#### SHORT EXERCISE
Can you duplicate the listing below word for word, everything from the line containing "Viewport: 472px width, 447px" down to and including the line containing "tap(889, 613)"? Leave the pictures out of your copy.

#### SOURCE DATA
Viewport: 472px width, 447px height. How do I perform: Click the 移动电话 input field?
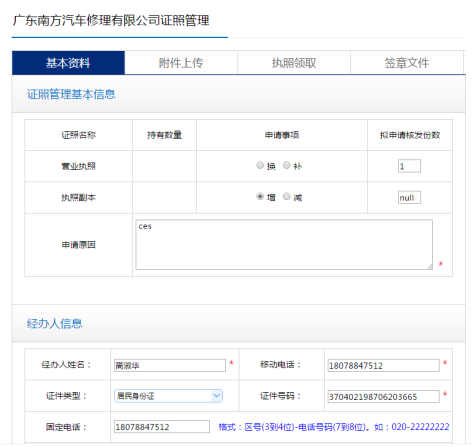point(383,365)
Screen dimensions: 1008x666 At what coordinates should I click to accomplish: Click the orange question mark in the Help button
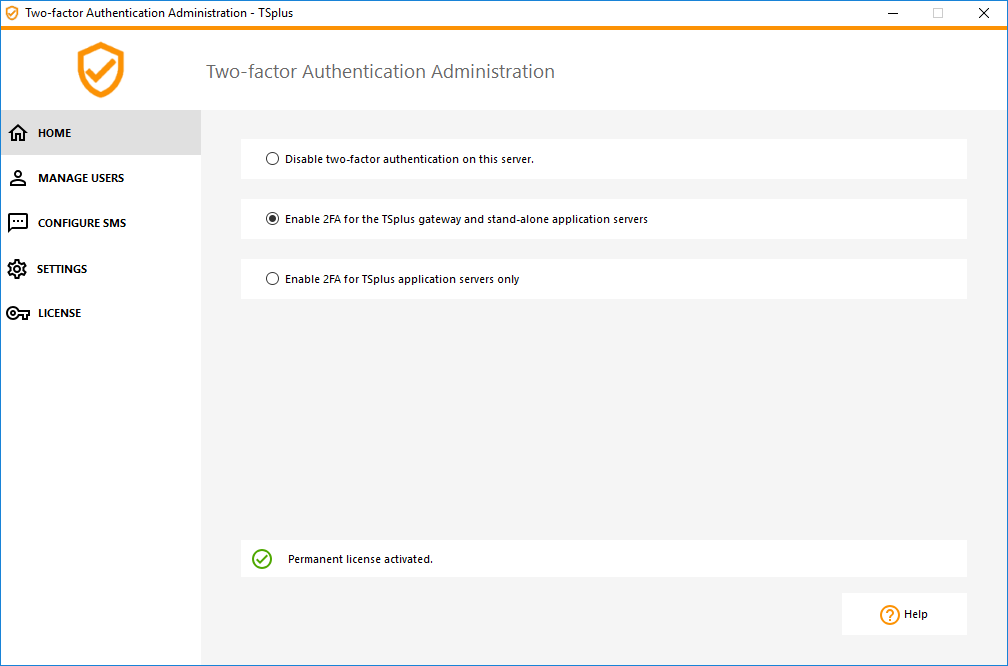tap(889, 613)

...

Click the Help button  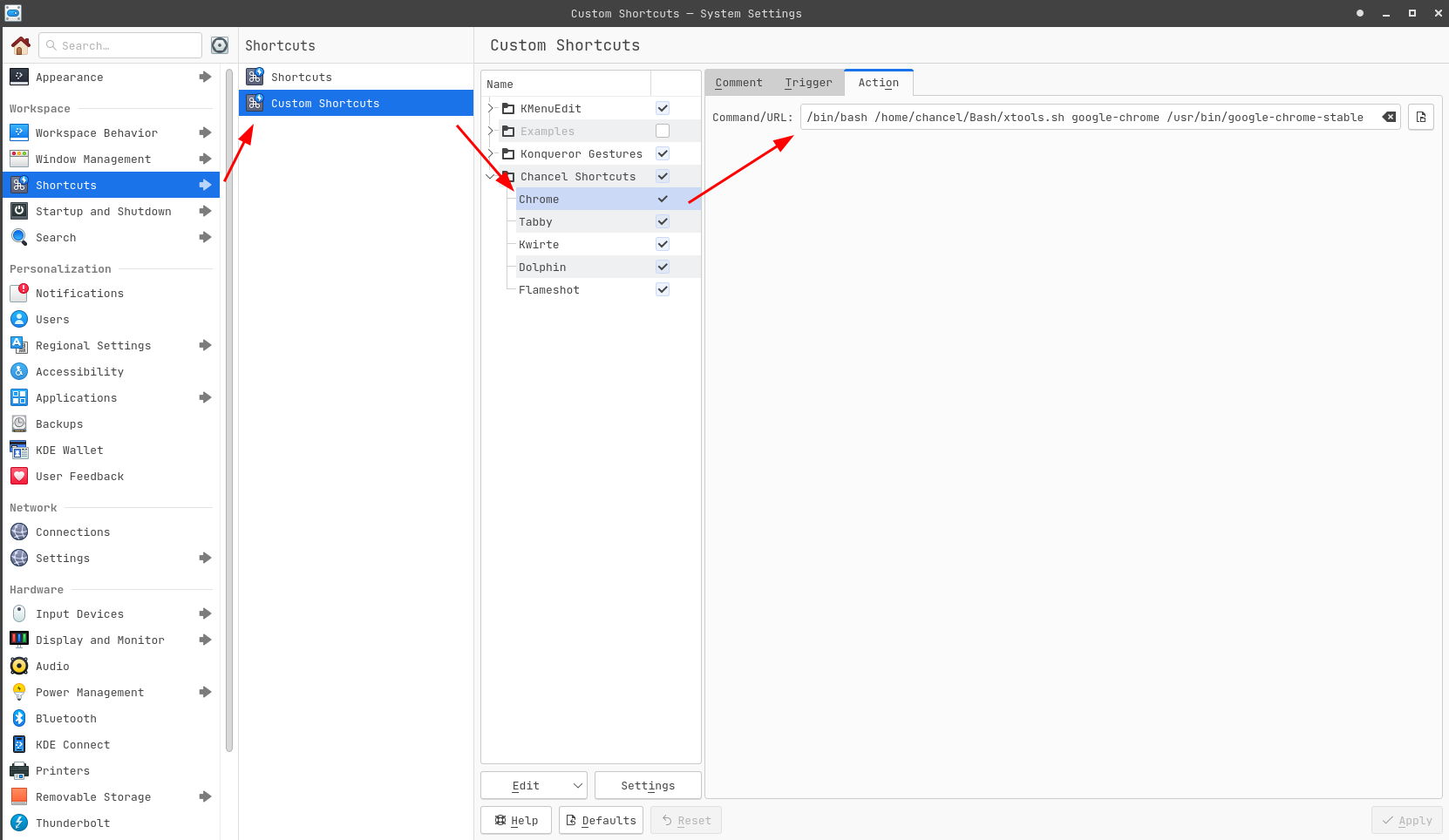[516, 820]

#### ANSWER BELOW
Viewport: 472px width, 447px height. How do I perform: Click the 移动电话 input field?
point(383,365)
Screen dimensions: 1008x666 At what coordinates should I click to accomplish: Click the orange question mark in the Help button
tap(889, 613)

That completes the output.